On July 28, police arrested 49 people in Sheung Wan. On July 31, 45 of them were brought before the court. Forty-four were charged with ‘riot’ and one with illegal possession of an offensive weapon. This has substantively changed the situation. Before July 31, only one of the 199 so far arrested had been formally charged with a crime. Not only that, but ‘riot’ is a serious and controversial crime, with a maximum sentence of ten years in prison. The average sentence for those convicted of ‘riot’ in relation to the Mong Kok police-protester clashes of February 2016 was three years, with a few getting sentences as heavy as six and seven years. The Hong Kong government has charged the 44 with ‘riot’ in direct defiance of two of the protesters’ demands, to not prosecute protesters and to stop labelling protests ‘riots’, and in doing so, is doubling down on a strategy ordered by the Communist Party: to insist on a narrative of the protests as only about ‘law and order’ and to refuse outright to even so much as entertain or engage substantively with any of the protesters’ demands. The decision to prosecute 44 on ‘riot’ charges is blatantly political. Prosecutors in the Department of Justice sent the Secretary for Justice an extraordinary letter (never before in HK have public prosecutors publicly accused their boss) saying that she has made prosecution decisions based on political factors. Instead of ordering an independent Commission of Inquiry into policing or the government’s handling of the extradition crisis, instead of looking into the triad attacks in Yuen Long that left 45 members of the public hospitalized, instead of accepting any kind of responsibility or accountability for the political and governance crisis through resignations of secretaries, the police commissioner or any top leaders, the government, under the orders of the Communist Party, is trying to push the story that this is all about ‘violent rioters’. On October 2, the second mass riot trial began, with 96 charged with that crime.
On August 5, the day of the general strike, the HK government held a press conference in which it adopted a stern tone towards demonstrators and voiced full support of police.

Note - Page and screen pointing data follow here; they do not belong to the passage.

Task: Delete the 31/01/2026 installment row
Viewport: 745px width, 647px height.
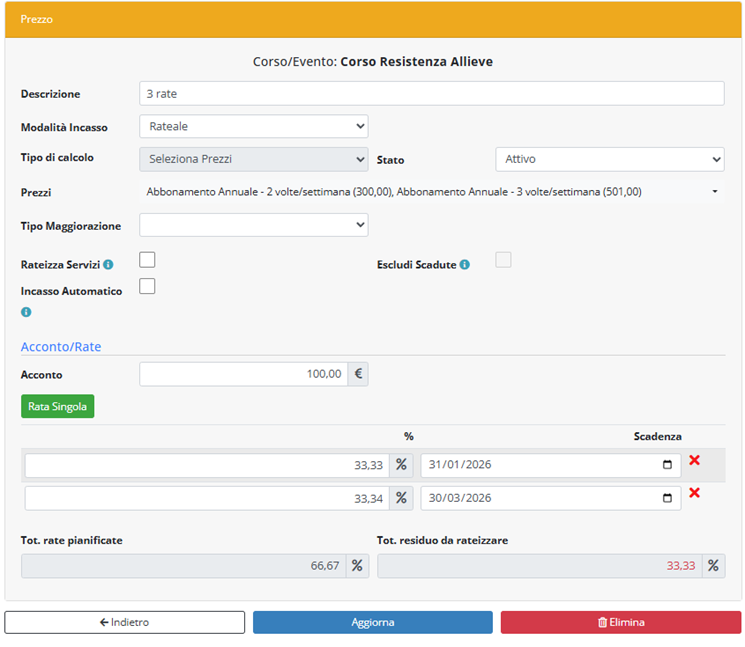Action: (x=694, y=461)
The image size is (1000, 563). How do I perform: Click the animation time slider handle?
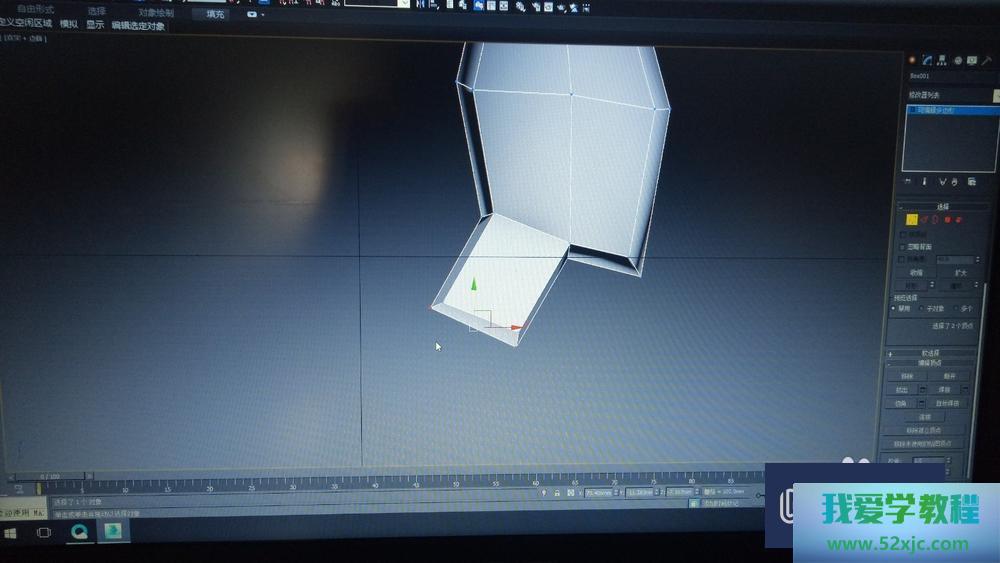pyautogui.click(x=40, y=477)
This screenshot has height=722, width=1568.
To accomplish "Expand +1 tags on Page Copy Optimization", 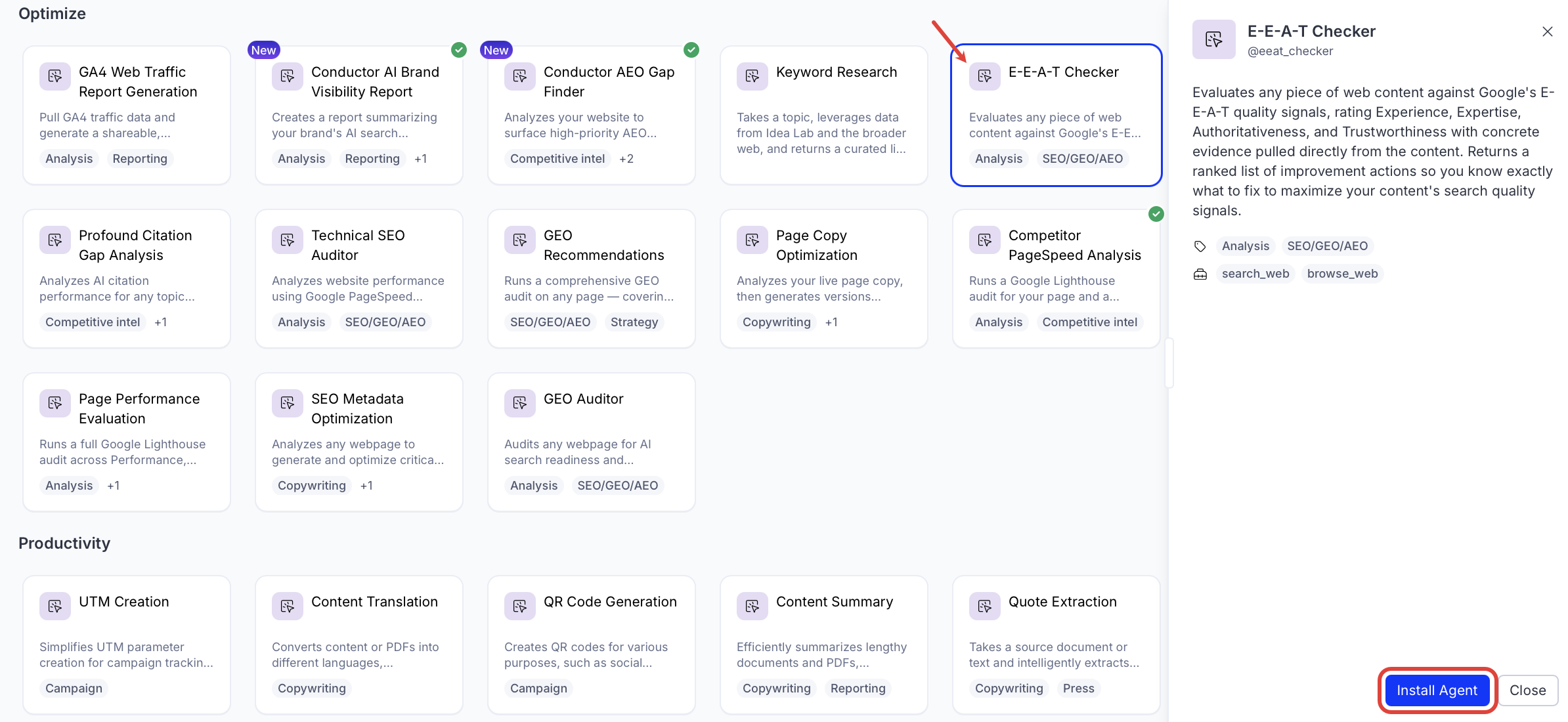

This appears to have coincided with an even more aggressive policy regarding arrests. That day, 148 were arrested, nearly triple the highest number of arrests in a single day up to that point. At the end of the week, from August 9 to 11, 149 were arrested. On the weekend from September 6 to 8, 157 were arrested.
So far, of 2,022 arrests, 324, or 16 percent, have been formally charged with an offense in a court of law. Almost all of the others have been released unconditionally or on bail. Fifteen have been remanded in custody. One-hundred seventy-four have been charged with riot — 53% of all of those charged. It is expected that the government will eventually decide to prosecute many more.